# Shop Safety in this Extreme Weather



## GFactor (Jan 8, 2014)

It goes without saying, that Safety in the Shop is critical at all times. However, with the current weather blasting the ENTIRE US, I was just reminded why you should not have anything on your hands while working.

Luckily, the only injury was a broken coffee cup. So reminder to self, make sure all sunscreen is off of your hands before proceeding into the shop. Our current heat wave (90 degrees on Saturday and Sunday) is supposed to end today, so we do have some relief in sight.

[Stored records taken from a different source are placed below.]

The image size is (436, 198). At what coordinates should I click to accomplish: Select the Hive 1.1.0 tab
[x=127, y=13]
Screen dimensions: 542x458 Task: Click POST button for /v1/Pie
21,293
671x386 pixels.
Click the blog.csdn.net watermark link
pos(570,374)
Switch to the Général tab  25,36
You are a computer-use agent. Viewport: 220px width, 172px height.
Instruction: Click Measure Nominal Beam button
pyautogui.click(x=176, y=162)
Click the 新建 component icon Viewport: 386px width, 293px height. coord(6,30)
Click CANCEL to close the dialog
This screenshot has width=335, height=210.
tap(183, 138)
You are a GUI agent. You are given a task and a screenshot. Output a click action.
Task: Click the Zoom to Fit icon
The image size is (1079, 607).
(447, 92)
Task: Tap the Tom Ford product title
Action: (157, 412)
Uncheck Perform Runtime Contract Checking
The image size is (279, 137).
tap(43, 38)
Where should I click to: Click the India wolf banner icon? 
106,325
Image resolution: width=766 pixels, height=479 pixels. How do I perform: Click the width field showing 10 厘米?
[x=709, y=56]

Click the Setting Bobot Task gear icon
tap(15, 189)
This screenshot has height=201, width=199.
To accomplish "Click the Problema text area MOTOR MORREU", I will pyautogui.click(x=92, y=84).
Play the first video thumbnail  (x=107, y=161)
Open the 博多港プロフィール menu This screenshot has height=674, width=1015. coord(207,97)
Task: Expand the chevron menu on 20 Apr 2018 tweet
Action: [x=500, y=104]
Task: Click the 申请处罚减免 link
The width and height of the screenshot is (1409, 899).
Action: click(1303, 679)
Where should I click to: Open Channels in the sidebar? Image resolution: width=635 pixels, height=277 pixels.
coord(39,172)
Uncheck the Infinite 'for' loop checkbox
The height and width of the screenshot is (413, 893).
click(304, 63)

Sorry Boston, and the other 75% of the Country with that nasty white stuff on the ground, I could not resist…..


----------



## bdresch (Dec 30, 2013)

If you actually lived up here near the home of the Green and Gold you wouldn't have to worry about relief. I read -11F on my way into work this morning. It's supposed to get to +28F on Saturday, I don't know how we'll survive those high temps.


----------



## Woodmaster1 (Apr 26, 2011)

It will be -7 tonight two hour delay for school. I will not have to get up as early to go to school. I have been using a 17,000 btu kerosene heater to supplement my bigmaxx gas heater so it will not run as much. My surprise is the kerosene heater is maintaining 60 degrees without the BigMaxx cycling on.


----------



## GFactor (Jan 8, 2014)

> If you actually lived up here near the home of the Green and Gold you wouldn t have to worry about relief. I read -11F on my way into work this morning. It s supposed to get to +28F on Saturday, I don t know how we ll survive those high temps.
> 
> - bdresch


I have made the trip several times and that was enough for me. NFC Championship Game 6 or so years ago, against the Giants, -24 at kick off. I can honestly say I have never recovered (from the cold and the game). 
My Dad lives in Northern Michigan and wonders why I never visit in the winter..

Our weather is so nice that our Commander & Chief even flew out here last weekend to golf.

Stay warm, and you are much more of a man than I am


----------